Türkiye’nin ilk özel vakfı olarak 48 yıl önce kurulan Vehbi Koç Vakfı’nın her yıl sırasıyla kültür, eğitim ve sağlık alanında verdiği Vehbi Koç Ödülü’nün bu yılki sahibi, Koç Ailesi üyelerinin ve konukların katıldığı törende açıklandı. Vehbi Koç Vakfı Yönetim Kurulu; Prof. Dr. Mehmet Özdoğan’ın başkanlığını yaptığı Seçici Kurul’un önerdiği 3 aday arasından, 16. Vehbi Koç Ödülü’ne, kültürel ve tarihi miras alanındaki çalışmaları ile Prof. Dr. Zeynep Ahunbay’ı lâyık gördü. Arkeolojik alanlardan Osmanlı yapılarına çok geniş bir yelpazede kültür varlıklarının korunması konusunda yaklaşım geliştiren ve bunu restorasyon uygulamalarıyla da örnekleyen Prof. Dr. Zeynep Ahunbay, bu çok yönlü birikimi ve deneyimi ile Türkiye sınırlarının dışındaki Osmanlı yapılarından, mimari koruma biliminin kuramsal tartışmalarına kadar çeşitli konularda Birleşmiş Milletler Eğitim, Bilim ve Kültür Örgütü (UNESCO) ve Uluslararası Anıtlar ve Sitler Konseyi (ICOMOS) gibi uluslararası kurumların görüşüne başvurduğu, dünyanın önde gelen koruma uzmanları arasında gösteriliyor. Prof. Dr.
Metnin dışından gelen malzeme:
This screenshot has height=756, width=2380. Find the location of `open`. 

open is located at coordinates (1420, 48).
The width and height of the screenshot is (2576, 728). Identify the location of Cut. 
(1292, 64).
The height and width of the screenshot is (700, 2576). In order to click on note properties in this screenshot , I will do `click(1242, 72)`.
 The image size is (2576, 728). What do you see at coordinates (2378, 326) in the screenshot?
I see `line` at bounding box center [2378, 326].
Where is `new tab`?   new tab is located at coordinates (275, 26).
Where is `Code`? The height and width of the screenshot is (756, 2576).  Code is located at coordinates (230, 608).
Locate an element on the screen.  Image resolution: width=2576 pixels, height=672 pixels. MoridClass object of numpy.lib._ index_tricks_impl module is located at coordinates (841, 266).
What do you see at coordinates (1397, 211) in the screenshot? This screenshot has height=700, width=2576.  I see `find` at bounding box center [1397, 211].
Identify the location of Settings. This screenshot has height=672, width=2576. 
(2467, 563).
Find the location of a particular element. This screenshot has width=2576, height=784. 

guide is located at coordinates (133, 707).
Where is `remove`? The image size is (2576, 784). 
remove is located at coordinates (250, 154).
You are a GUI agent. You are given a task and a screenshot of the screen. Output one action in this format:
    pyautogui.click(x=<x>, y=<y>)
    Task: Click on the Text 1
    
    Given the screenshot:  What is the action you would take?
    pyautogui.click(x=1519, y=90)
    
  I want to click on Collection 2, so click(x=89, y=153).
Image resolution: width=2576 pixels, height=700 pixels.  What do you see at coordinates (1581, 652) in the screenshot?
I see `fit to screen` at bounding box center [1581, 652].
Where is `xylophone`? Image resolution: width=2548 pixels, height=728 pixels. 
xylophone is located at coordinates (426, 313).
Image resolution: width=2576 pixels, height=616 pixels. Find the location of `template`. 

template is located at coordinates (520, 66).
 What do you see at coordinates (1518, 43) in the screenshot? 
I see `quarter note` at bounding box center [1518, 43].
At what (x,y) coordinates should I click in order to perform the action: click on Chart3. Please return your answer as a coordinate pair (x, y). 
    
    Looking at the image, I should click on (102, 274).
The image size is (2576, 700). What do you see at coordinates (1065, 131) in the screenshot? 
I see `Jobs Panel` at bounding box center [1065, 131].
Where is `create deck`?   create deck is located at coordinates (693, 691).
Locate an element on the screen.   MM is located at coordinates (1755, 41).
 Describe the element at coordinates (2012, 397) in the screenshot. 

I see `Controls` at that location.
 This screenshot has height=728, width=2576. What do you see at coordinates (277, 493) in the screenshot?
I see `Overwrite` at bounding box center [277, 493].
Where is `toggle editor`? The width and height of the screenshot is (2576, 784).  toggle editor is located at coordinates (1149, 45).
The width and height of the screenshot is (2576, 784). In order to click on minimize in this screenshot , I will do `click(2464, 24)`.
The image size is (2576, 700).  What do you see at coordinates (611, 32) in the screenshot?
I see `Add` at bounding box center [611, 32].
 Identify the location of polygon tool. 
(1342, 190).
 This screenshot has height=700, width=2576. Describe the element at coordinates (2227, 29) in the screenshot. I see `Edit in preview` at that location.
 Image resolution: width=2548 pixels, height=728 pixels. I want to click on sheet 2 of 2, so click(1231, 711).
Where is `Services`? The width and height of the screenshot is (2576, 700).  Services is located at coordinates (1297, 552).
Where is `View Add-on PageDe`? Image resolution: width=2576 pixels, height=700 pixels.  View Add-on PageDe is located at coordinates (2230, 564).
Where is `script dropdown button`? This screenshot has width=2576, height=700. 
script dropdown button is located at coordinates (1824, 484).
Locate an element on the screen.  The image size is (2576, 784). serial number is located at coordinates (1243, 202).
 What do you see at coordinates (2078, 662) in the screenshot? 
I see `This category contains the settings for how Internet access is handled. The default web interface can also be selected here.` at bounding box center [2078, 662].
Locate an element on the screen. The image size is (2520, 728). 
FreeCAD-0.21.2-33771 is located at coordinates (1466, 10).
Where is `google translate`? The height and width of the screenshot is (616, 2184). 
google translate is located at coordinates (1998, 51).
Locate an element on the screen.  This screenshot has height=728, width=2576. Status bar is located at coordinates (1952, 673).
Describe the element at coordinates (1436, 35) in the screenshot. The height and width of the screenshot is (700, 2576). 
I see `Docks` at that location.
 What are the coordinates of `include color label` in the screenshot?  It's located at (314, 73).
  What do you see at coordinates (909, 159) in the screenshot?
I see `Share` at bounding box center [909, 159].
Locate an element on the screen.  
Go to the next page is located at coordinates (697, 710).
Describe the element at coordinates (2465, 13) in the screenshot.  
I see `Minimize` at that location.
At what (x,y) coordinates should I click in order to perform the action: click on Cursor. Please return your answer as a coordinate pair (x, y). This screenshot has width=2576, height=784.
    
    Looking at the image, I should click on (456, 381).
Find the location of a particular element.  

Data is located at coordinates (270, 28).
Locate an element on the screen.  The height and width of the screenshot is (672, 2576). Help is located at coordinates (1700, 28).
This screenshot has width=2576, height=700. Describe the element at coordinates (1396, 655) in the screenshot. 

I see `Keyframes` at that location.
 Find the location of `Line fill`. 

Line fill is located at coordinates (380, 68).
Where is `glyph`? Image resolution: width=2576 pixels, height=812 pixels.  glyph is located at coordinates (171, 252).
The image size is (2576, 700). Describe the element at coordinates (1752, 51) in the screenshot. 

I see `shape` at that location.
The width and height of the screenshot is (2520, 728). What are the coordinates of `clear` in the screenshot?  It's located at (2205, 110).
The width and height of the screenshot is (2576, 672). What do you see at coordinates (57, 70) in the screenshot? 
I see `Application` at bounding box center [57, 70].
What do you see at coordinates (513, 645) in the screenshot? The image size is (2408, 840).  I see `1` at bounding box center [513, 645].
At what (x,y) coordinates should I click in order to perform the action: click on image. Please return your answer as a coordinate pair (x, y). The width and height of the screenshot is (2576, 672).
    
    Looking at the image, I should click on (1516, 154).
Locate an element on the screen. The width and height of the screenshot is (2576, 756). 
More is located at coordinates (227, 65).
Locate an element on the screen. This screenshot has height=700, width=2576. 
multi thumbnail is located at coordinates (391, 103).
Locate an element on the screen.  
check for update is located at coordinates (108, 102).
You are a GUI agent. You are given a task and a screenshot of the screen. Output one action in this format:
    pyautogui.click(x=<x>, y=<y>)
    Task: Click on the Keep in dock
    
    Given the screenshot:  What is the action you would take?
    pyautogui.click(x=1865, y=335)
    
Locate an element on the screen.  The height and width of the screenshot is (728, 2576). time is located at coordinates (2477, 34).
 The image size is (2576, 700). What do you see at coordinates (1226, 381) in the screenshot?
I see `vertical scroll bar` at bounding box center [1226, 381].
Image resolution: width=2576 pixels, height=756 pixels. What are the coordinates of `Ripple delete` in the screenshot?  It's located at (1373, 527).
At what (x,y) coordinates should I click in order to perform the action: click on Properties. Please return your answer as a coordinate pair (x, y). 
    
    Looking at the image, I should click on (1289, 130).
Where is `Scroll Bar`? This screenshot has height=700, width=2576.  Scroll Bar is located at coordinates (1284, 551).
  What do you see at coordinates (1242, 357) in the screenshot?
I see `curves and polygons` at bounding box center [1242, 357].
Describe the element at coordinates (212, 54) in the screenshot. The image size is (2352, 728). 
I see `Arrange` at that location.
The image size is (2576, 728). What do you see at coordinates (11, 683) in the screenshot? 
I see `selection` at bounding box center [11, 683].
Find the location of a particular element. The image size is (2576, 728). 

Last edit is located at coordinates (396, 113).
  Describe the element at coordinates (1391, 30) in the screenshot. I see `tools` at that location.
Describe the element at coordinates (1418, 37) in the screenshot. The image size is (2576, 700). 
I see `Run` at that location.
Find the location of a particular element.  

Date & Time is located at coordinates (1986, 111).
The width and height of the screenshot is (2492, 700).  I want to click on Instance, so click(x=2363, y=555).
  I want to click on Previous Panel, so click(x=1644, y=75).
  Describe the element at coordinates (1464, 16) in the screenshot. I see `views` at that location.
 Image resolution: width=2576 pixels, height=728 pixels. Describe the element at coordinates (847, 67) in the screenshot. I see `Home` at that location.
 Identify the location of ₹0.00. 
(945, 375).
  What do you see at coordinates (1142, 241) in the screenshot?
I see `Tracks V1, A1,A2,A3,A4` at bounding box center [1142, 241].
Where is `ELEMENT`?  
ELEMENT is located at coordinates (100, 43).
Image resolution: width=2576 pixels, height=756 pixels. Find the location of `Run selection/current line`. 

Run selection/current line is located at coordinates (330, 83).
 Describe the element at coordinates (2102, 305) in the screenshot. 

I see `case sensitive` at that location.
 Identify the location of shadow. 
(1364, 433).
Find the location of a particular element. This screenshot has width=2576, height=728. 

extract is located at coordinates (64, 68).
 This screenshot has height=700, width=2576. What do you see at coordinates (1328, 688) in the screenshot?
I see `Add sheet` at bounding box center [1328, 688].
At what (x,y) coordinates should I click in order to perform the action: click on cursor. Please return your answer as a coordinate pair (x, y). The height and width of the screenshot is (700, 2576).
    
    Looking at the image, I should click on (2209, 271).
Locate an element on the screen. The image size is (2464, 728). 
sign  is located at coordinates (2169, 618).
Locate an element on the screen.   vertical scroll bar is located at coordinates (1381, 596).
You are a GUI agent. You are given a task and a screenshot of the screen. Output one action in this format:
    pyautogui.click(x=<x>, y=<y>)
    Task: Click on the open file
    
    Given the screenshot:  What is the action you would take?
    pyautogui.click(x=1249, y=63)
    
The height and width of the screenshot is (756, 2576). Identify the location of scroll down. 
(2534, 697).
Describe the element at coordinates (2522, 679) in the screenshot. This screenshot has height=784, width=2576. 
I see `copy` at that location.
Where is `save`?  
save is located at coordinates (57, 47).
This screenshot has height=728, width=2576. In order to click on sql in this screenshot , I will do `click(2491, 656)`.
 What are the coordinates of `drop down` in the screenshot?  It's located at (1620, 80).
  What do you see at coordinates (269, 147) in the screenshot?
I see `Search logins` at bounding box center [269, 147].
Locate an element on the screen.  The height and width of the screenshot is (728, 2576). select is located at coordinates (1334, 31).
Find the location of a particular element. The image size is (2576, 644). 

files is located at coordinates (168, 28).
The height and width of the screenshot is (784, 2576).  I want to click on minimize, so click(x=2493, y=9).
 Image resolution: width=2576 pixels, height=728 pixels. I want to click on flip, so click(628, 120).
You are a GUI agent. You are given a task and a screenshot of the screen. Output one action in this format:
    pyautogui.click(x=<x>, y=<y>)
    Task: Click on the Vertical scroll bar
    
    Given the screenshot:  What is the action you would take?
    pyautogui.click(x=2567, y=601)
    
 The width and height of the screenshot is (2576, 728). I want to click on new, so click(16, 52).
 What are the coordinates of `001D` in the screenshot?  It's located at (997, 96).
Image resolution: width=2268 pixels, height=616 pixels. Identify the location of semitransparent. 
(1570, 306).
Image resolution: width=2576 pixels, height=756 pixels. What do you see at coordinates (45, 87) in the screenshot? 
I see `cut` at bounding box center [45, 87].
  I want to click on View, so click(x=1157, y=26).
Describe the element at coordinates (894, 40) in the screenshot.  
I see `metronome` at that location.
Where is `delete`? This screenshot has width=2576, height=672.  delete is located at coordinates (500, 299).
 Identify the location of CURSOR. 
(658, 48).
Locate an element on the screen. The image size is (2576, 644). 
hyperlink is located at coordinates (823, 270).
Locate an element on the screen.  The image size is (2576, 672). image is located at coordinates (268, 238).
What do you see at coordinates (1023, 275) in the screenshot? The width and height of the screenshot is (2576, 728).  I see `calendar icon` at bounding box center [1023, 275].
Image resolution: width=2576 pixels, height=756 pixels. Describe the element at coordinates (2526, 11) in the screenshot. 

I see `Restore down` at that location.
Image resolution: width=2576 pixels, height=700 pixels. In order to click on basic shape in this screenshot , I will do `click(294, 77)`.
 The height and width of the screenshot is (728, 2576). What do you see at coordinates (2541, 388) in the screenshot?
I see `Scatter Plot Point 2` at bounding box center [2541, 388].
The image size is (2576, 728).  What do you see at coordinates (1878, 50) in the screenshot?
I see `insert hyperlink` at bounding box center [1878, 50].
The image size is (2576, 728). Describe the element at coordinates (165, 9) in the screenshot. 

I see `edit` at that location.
Zeynep Ahunbay, 16. Vehbi Koç Ödülü’nü Koç Holding Yönetim Kurulu Başkanı Ömer M. Koç’un elinden aldı.

Ömer M. Koç: “Ülkemiz dünyada kültürel miras dendiğinde ilk akla gelen ülkeler arasında gösteriliyor.”

Koç Holding Yönetim Kurulu Başkanı Ömer M. Koç, İş Sanat Kültür Merkezi’nde gerçekleşen ödül törenindeki konuşmasında, Türkiye’nin tüm dünyada kültürel miras dendiğinde ilk akla gelen ülkeler arasında gösterildiğini ve Anadolu’nun hem doğusunda hem de batısında kadim medeniyetlere ev sahipliği yaptığının altını çizerek,  “Selçuklu ve Osmanlı İmparatorlukları da bu toprakları kendi eserleriyle bezemeye devam etmiş. Osmanlı’nın son dönemlerinde, bazen iktisadî, bazen kültürel sebeplerden dolayı bu mirasa tümüyle sahip çıkmakta zorlanmışız. Cumhuriyetin ilk yıllarında bu alanda da önemli gelişmeler sağlanmış, arkeologlar yetiştirilmeye başlanmış, geçmiş medeniyetlerin mirasını korumanın devletin ve vatandaşın bir vazifesi olduğu hususu her vesileyle vurgulanmış” dedi. 

Ömer M. Koç: “Prof. Dr. Zeynep Ahunbay, alanında tüm dünyada tanınan isimsiz kahramanlarımızdan birisi.”

Ömer M. Koç konuşmasına şöyle devam etti: “Ne mutlu ki vakfımız ve ailemiz gibi başka kişi ve kurumlar da kültürel mirası koruma ve gelecek nesillere aktarma yolunda önemli faaliyetler gerçekleştiriyor. Yüzlerce akademisyen geçmişin izini büyük bir titizlikle sürüyor ve ayni titizlikle belgeliyor. Buna rağmen saygısızca yapılmış restorasyonlar, kültürel ve tarihi mirasın derinliğine ve bütünlüğüne karşı yıkıcı müdahaleler gibi can sıkıcı haberler de duymuyor değiliz. Kendi adına konuşma imkânı olmayan bir abideyi, bir tarihi eseri, çok önemli bir koleksiyonu, bazen bir akademisyen, bazen bir bürokrat, bazen bir vatandaş cansiparane korumaya çalışıyor. Ne yazık ki bu isimsiz kahramanlar her zaman muvaffak olamıyorlar. Bugün Vehbi Koç Ödülü’nü alacak kişi bu isimsiz kahramanlardan birisi.  Kendisine haksızlık yaptığımı düşünmeyin. Alanında tüm dünyada tanınan hocamızın adını pek çoğumuz daha önce duymamış olabiliriz.”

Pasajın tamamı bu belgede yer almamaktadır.